▶ _Exercise directions_
In the records, each line holding "agent" must be reported.

Source material: Begin

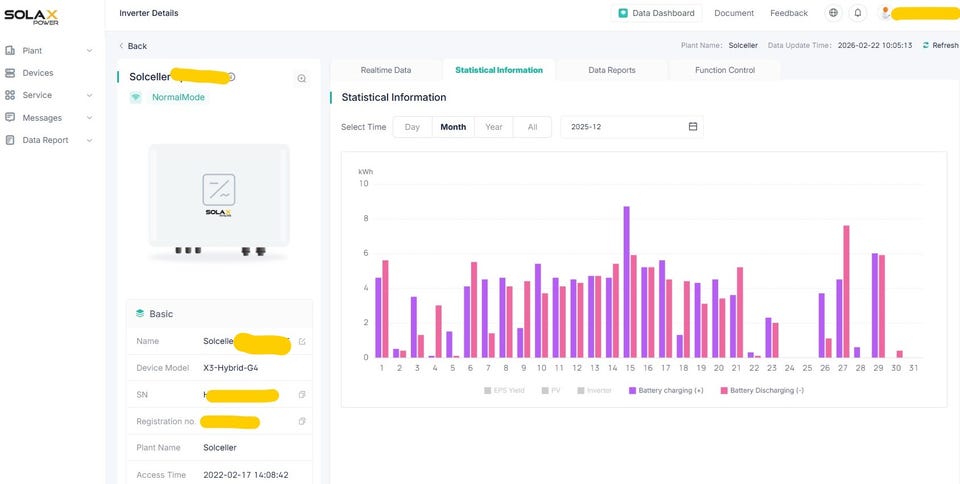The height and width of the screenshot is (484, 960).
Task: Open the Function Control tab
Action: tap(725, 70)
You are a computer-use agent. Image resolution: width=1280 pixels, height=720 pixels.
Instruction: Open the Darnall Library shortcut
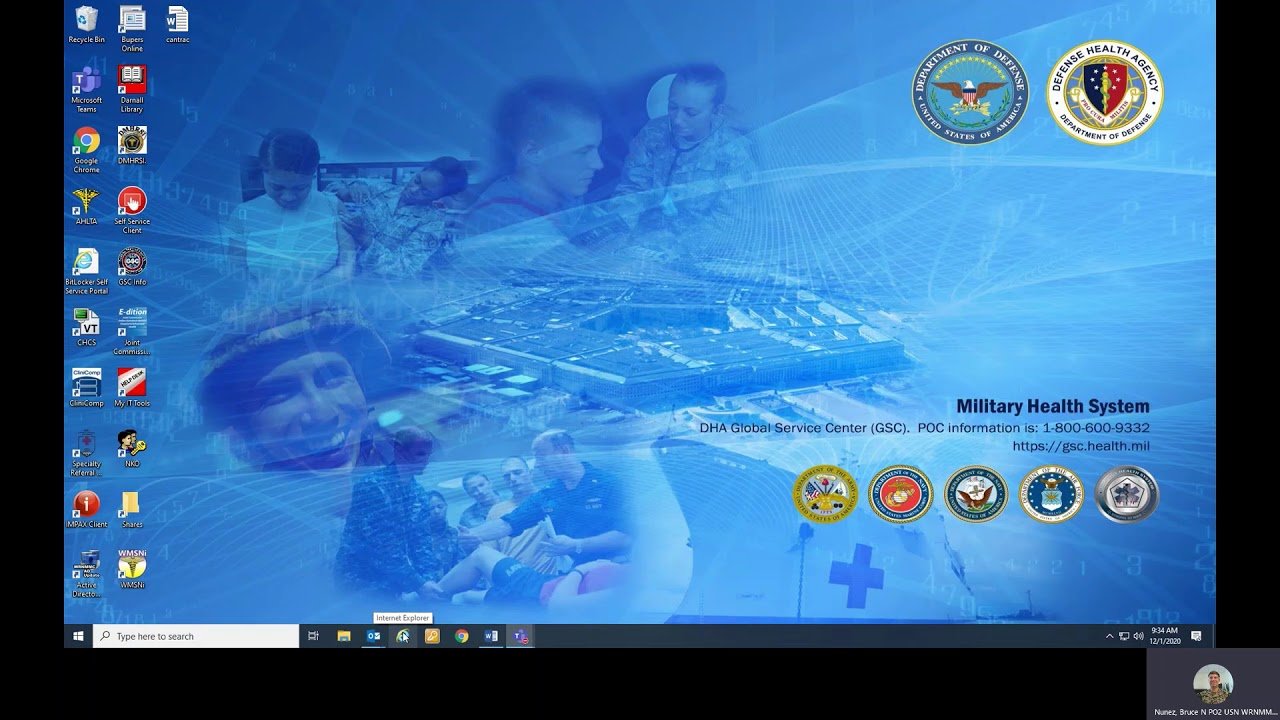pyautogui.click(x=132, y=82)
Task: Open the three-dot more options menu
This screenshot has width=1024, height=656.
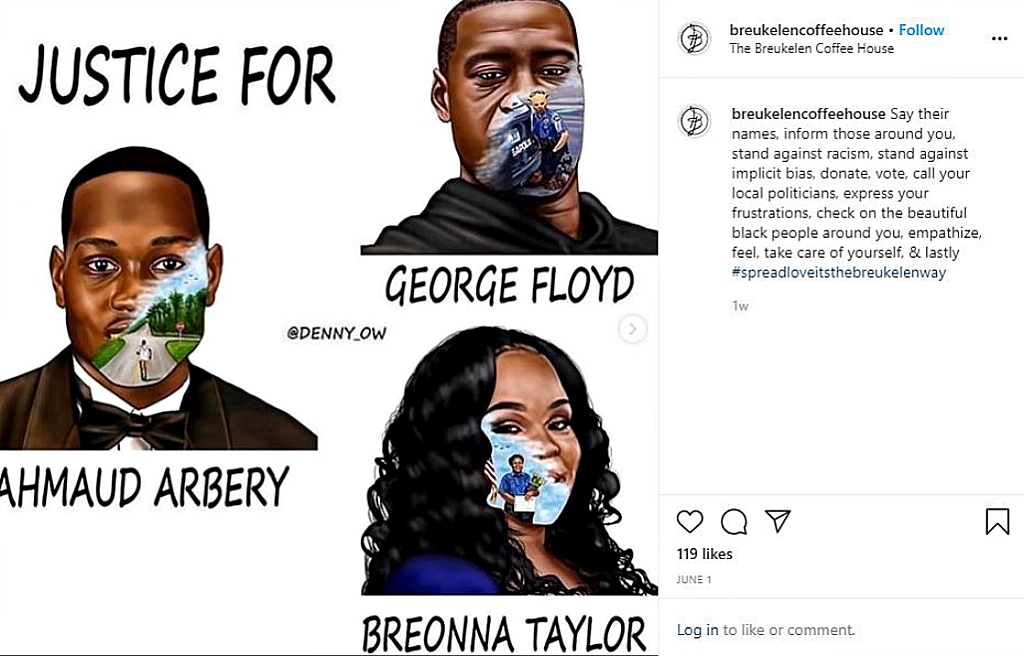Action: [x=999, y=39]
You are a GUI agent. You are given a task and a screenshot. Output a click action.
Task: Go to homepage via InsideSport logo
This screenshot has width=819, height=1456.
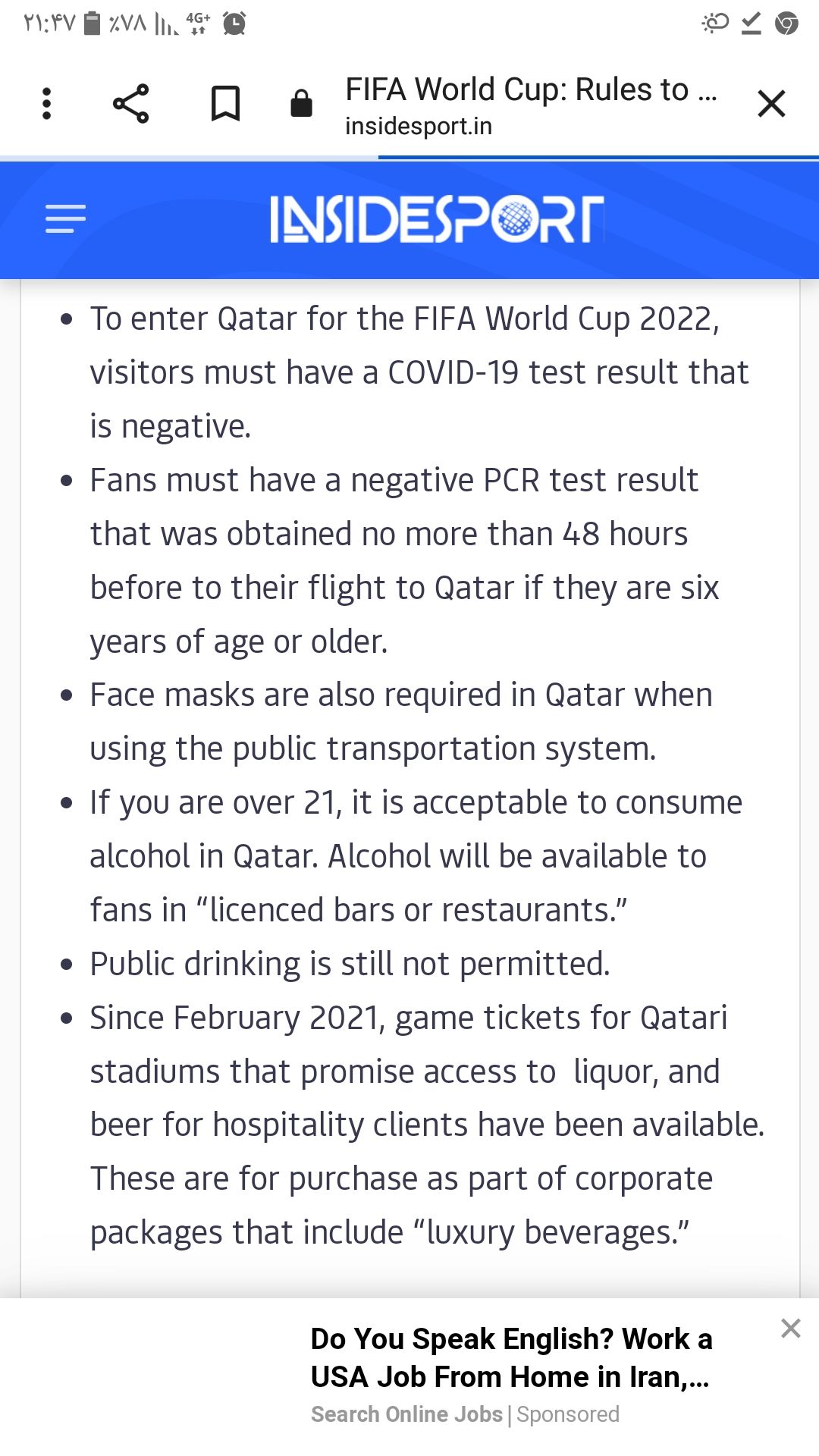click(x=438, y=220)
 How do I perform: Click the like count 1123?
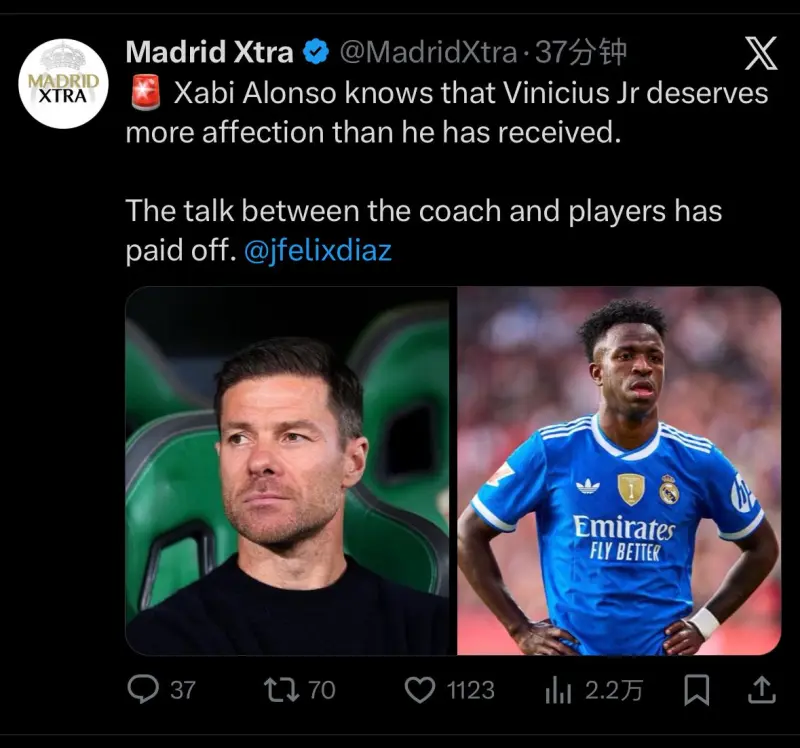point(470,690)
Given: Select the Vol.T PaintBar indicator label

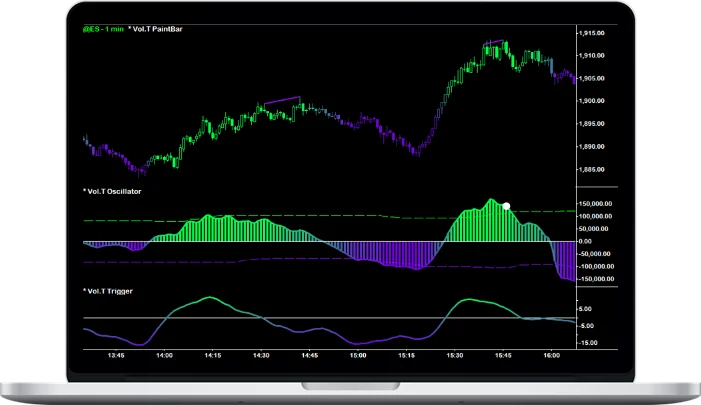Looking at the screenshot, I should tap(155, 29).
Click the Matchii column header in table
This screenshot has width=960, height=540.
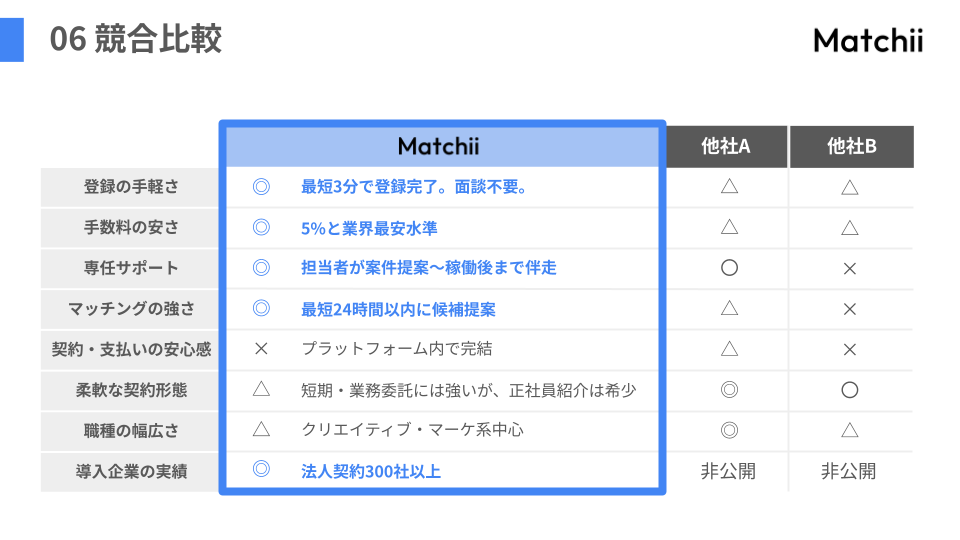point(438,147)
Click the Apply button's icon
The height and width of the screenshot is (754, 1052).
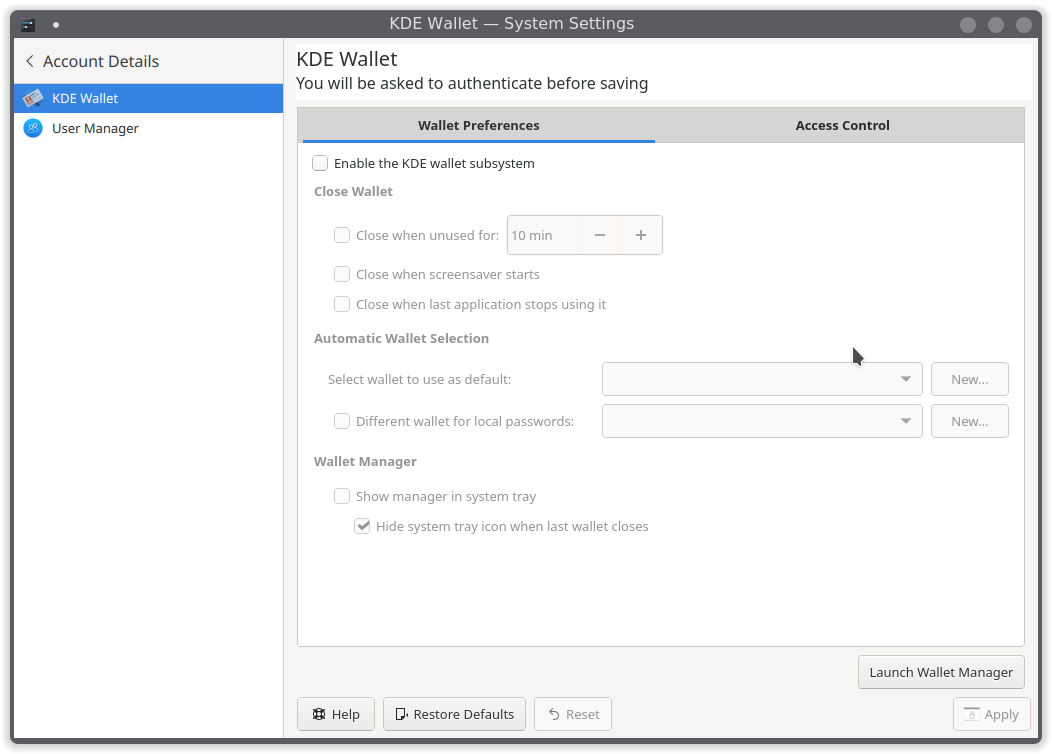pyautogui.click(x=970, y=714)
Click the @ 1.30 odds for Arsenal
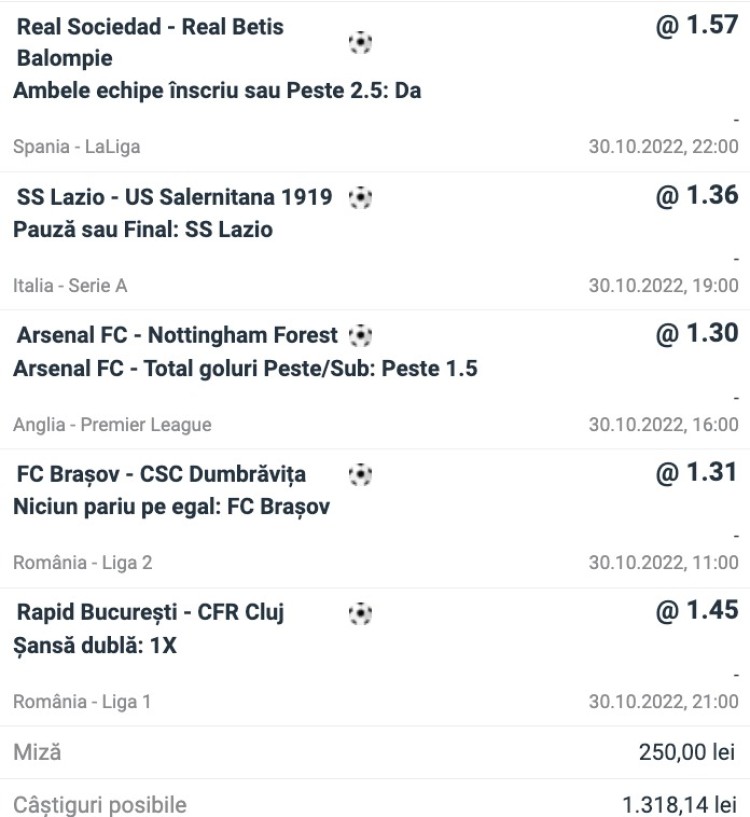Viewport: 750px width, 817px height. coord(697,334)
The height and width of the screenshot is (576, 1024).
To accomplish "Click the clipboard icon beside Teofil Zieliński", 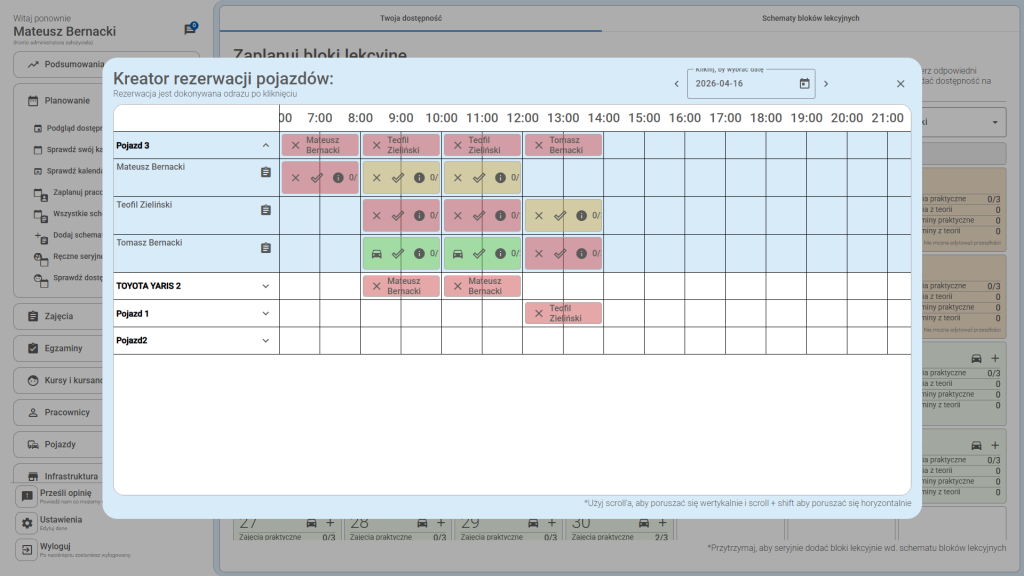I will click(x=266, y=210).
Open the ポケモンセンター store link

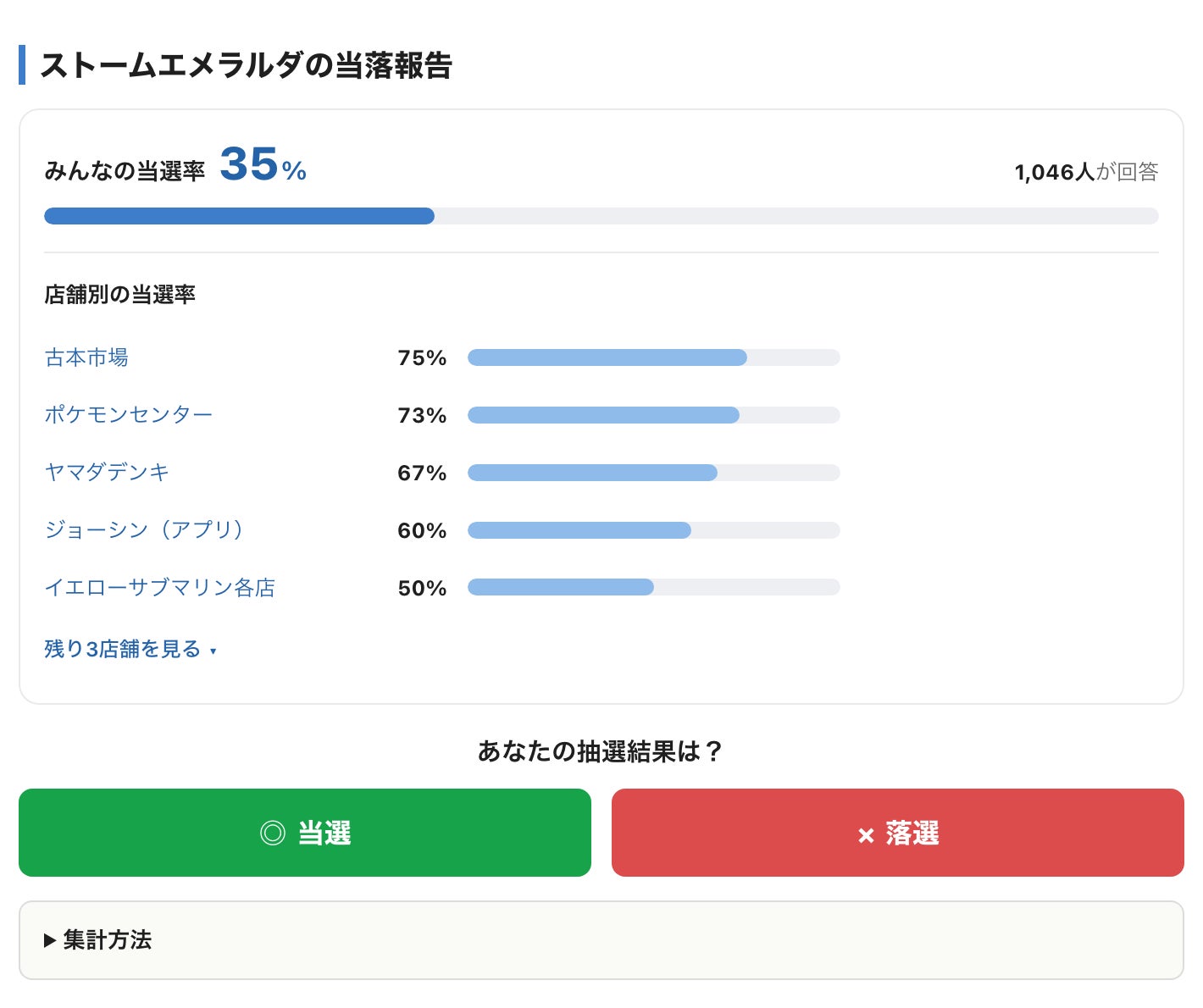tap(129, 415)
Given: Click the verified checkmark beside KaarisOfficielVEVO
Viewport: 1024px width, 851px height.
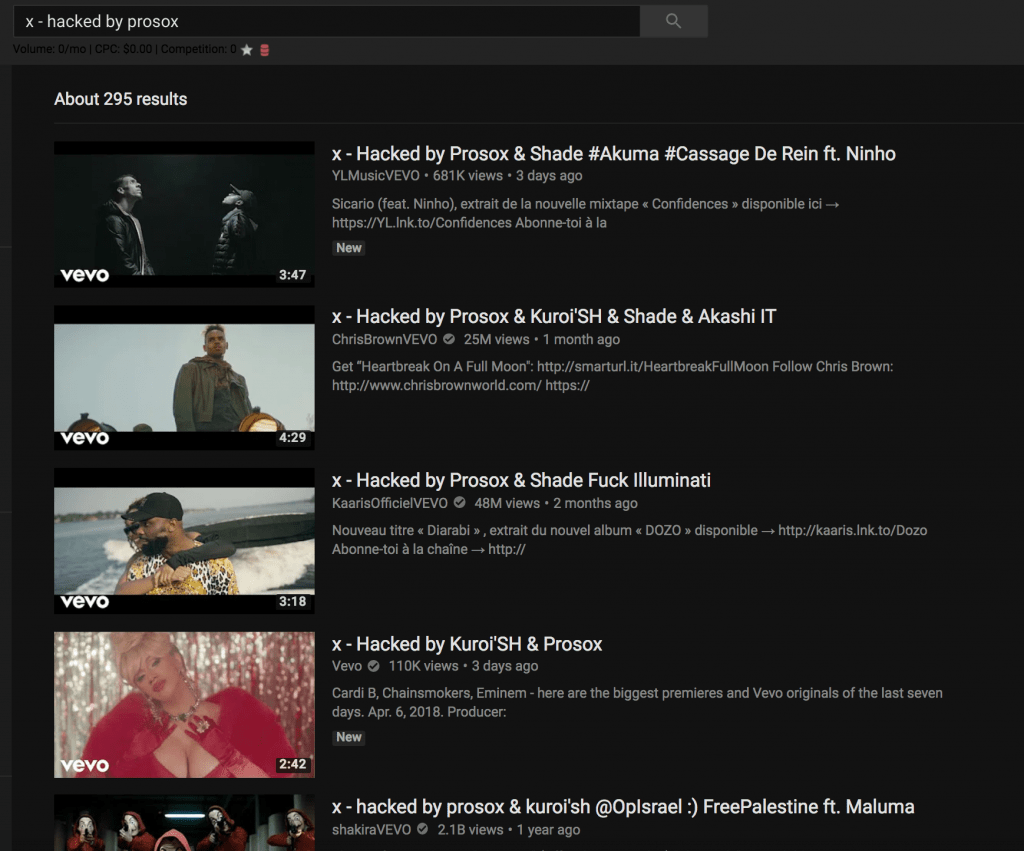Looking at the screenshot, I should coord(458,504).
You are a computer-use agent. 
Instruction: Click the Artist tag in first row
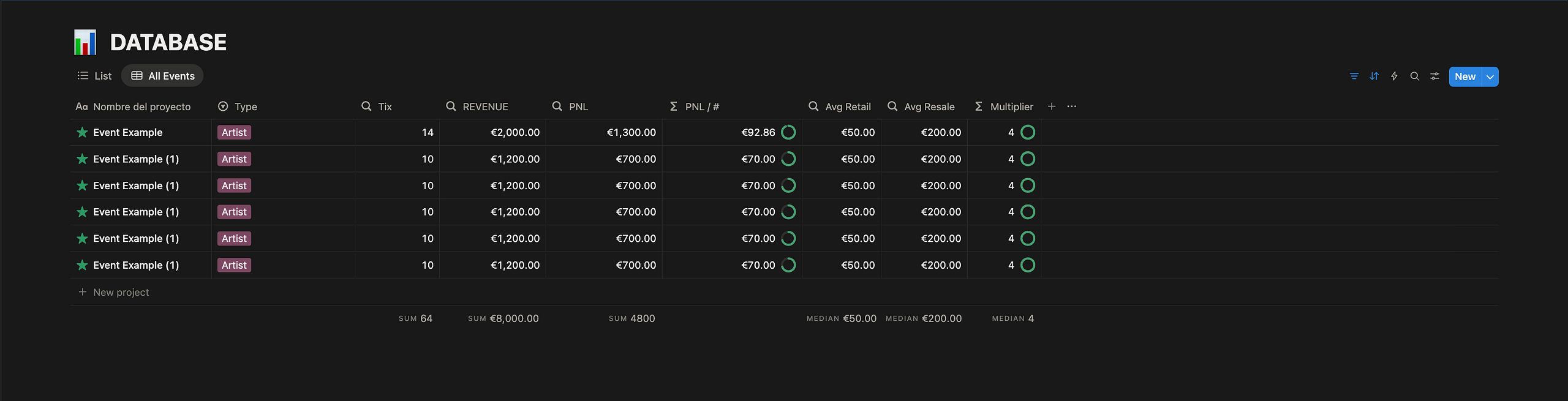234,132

Source material: End

▶ _Exercise solution_
You are a computer-use agent. Image resolution: width=1280 pixels, height=720 pixels.
You are a GUI agent. You are given a task and a screenshot. Output a click action.
You are a computer-use agent. 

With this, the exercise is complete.